§ **PROBLEM TO SOLVE**: Only one stretch of the data below is needed. Output the lines from the one with "Select Burton's 6.3 rating badge" up to and including the one with "View the avatar", exactly as they stand.

§ **RECORDS FOR THIS TASK**:
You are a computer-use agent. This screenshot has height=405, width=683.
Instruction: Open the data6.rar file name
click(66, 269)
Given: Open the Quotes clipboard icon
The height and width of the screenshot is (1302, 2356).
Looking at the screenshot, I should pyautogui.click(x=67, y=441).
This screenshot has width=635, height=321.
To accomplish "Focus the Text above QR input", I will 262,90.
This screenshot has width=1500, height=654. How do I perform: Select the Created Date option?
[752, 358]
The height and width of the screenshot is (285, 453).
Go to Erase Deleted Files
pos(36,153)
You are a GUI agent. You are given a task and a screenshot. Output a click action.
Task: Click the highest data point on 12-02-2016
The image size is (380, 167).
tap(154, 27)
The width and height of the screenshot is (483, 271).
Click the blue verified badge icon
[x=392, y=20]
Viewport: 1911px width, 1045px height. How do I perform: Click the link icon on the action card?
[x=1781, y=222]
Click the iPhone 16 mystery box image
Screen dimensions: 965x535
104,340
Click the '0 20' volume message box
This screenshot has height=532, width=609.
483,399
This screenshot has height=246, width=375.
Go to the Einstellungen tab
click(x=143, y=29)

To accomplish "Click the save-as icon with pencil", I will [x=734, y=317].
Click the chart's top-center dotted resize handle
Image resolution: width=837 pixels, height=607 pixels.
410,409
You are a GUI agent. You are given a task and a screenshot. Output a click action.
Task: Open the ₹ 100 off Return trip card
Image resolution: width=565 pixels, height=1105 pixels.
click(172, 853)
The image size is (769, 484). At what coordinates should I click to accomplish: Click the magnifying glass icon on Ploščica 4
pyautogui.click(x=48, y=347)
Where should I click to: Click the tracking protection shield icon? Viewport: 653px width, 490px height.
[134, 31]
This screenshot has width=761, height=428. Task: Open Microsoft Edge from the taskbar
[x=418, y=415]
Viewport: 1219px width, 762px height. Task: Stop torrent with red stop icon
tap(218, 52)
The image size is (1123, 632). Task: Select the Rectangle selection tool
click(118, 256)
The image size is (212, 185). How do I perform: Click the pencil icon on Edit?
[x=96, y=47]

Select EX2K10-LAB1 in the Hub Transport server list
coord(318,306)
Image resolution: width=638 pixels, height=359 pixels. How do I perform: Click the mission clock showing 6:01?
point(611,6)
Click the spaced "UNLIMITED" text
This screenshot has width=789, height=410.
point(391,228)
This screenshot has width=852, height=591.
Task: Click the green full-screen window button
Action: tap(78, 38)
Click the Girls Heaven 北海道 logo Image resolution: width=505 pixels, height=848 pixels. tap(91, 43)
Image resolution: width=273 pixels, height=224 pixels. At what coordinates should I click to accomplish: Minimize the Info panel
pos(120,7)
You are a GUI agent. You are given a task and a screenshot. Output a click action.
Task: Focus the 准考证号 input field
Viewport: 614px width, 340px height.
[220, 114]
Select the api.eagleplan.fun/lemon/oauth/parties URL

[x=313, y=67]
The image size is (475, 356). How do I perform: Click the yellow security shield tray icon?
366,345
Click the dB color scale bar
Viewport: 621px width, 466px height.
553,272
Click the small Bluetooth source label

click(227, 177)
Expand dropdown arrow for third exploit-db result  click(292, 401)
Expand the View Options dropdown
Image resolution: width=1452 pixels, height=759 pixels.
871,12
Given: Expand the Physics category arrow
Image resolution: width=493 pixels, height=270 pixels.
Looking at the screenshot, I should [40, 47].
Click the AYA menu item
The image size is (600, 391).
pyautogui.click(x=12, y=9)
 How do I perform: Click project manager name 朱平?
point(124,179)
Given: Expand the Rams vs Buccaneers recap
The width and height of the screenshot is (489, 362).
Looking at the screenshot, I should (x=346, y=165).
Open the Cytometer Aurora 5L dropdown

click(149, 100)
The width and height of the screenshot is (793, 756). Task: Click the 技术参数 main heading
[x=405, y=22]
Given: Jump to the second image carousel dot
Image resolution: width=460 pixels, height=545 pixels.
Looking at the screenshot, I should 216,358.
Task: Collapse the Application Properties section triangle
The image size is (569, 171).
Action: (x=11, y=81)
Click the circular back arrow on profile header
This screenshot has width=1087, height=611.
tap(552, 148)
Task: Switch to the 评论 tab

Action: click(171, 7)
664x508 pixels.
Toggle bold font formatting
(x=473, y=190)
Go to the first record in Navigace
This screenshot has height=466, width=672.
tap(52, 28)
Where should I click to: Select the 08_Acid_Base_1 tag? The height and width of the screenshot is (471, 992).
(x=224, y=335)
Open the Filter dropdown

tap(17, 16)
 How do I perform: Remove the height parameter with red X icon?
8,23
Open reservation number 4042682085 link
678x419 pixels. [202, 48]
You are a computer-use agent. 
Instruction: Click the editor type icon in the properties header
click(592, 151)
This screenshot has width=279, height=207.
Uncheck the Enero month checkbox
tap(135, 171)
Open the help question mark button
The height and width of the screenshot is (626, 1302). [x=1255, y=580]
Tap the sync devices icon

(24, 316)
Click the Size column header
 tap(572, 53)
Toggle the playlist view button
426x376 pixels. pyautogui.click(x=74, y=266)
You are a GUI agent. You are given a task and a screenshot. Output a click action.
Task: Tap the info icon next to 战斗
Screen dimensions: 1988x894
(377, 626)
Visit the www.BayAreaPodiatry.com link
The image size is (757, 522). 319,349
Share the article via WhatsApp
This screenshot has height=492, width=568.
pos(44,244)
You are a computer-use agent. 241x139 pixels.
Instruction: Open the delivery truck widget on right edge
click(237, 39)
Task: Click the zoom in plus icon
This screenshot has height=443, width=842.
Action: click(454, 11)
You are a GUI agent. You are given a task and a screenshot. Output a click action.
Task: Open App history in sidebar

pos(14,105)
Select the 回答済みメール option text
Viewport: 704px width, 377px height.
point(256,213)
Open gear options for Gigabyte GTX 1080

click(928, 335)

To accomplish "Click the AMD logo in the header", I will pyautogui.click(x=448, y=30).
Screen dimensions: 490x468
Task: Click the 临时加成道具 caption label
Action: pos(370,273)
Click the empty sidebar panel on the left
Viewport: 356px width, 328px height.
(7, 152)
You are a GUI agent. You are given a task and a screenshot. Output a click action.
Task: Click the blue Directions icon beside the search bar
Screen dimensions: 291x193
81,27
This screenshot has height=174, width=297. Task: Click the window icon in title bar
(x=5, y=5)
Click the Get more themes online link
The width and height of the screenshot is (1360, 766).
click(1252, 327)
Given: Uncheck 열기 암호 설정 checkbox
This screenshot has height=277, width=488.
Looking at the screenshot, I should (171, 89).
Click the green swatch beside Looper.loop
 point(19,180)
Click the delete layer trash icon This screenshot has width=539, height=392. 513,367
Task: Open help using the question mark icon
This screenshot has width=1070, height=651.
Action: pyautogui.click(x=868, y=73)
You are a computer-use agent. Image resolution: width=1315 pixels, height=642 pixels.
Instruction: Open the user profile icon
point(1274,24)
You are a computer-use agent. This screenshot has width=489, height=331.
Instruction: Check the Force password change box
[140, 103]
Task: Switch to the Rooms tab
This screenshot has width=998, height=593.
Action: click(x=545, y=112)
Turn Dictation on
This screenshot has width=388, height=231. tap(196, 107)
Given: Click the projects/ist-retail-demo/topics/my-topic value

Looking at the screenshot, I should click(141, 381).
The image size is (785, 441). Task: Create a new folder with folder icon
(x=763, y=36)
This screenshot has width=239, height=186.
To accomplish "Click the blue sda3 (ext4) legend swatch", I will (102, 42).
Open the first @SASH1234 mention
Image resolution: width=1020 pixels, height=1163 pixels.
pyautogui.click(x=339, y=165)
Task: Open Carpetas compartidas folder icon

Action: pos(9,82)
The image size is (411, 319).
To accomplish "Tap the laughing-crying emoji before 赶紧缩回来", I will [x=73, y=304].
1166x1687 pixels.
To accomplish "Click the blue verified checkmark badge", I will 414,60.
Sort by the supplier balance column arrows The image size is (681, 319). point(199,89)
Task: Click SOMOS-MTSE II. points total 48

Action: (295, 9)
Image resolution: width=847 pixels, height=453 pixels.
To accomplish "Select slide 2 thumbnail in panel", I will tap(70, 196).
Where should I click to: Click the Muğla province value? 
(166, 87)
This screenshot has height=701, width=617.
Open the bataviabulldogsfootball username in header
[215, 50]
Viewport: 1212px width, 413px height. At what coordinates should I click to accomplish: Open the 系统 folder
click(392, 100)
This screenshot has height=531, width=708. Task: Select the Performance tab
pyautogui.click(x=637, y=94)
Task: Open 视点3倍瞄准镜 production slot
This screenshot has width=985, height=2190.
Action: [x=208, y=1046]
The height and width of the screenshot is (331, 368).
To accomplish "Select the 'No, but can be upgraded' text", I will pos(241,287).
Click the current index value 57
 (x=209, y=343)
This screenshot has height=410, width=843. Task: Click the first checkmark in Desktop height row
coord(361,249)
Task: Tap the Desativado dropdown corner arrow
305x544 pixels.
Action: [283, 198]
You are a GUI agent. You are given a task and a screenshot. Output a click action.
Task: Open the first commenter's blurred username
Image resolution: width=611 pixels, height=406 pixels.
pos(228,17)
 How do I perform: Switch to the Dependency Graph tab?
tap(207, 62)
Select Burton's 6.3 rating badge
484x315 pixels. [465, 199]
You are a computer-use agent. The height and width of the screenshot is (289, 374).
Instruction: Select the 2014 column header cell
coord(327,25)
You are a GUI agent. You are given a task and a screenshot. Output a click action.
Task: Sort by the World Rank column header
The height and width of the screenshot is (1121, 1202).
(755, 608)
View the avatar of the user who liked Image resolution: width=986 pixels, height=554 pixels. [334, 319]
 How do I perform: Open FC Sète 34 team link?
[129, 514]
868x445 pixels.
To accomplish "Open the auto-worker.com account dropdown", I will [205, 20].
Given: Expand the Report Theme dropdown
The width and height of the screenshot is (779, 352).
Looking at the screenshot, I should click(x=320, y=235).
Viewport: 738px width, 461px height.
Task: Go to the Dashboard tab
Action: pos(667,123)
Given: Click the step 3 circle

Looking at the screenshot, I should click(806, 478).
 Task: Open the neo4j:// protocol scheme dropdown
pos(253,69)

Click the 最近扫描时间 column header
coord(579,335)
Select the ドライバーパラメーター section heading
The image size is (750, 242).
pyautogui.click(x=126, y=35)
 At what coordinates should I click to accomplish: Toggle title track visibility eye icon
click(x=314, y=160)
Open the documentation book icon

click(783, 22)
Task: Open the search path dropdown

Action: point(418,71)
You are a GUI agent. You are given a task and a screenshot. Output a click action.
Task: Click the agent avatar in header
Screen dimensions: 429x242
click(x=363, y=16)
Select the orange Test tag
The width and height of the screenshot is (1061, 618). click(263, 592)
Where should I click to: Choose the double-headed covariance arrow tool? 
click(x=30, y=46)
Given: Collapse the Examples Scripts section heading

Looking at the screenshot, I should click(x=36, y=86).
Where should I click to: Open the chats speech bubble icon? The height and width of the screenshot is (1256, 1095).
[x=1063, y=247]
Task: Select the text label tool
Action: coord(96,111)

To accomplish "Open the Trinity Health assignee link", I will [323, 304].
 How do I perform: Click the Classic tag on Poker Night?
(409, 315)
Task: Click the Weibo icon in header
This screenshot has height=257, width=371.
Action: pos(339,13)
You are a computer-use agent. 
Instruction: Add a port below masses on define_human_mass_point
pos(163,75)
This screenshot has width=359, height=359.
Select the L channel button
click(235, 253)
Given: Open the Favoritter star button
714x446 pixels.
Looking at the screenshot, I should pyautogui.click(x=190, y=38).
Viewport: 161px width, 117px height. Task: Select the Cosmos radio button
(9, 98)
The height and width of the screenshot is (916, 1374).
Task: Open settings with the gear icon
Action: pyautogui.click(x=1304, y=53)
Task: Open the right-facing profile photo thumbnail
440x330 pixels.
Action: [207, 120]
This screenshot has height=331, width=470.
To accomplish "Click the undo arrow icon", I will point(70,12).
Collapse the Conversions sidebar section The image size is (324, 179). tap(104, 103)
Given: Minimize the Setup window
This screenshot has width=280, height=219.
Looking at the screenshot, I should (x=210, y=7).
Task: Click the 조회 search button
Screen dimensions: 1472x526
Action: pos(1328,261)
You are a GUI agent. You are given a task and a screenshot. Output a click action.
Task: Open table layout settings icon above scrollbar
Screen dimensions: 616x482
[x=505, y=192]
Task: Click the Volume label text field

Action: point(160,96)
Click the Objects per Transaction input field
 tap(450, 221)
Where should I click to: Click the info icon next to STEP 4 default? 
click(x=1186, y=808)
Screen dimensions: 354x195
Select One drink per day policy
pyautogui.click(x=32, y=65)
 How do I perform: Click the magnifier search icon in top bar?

§ **ANSWER BOX**:
Select Burton's 6.3 rating badge
484x315 pixels. [465, 199]
You are a computer-use agent. The height and width of the screenshot is (289, 374).
Instruction: Select the 2014 column header cell
coord(327,25)
You are a GUI agent. You are given a task and a screenshot. Output a click action.
Task: Sort by the World Rank column header
The height and width of the screenshot is (1121, 1202).
(755, 608)
View the avatar of the user who liked Image resolution: width=986 pixels, height=554 pixels. [334, 319]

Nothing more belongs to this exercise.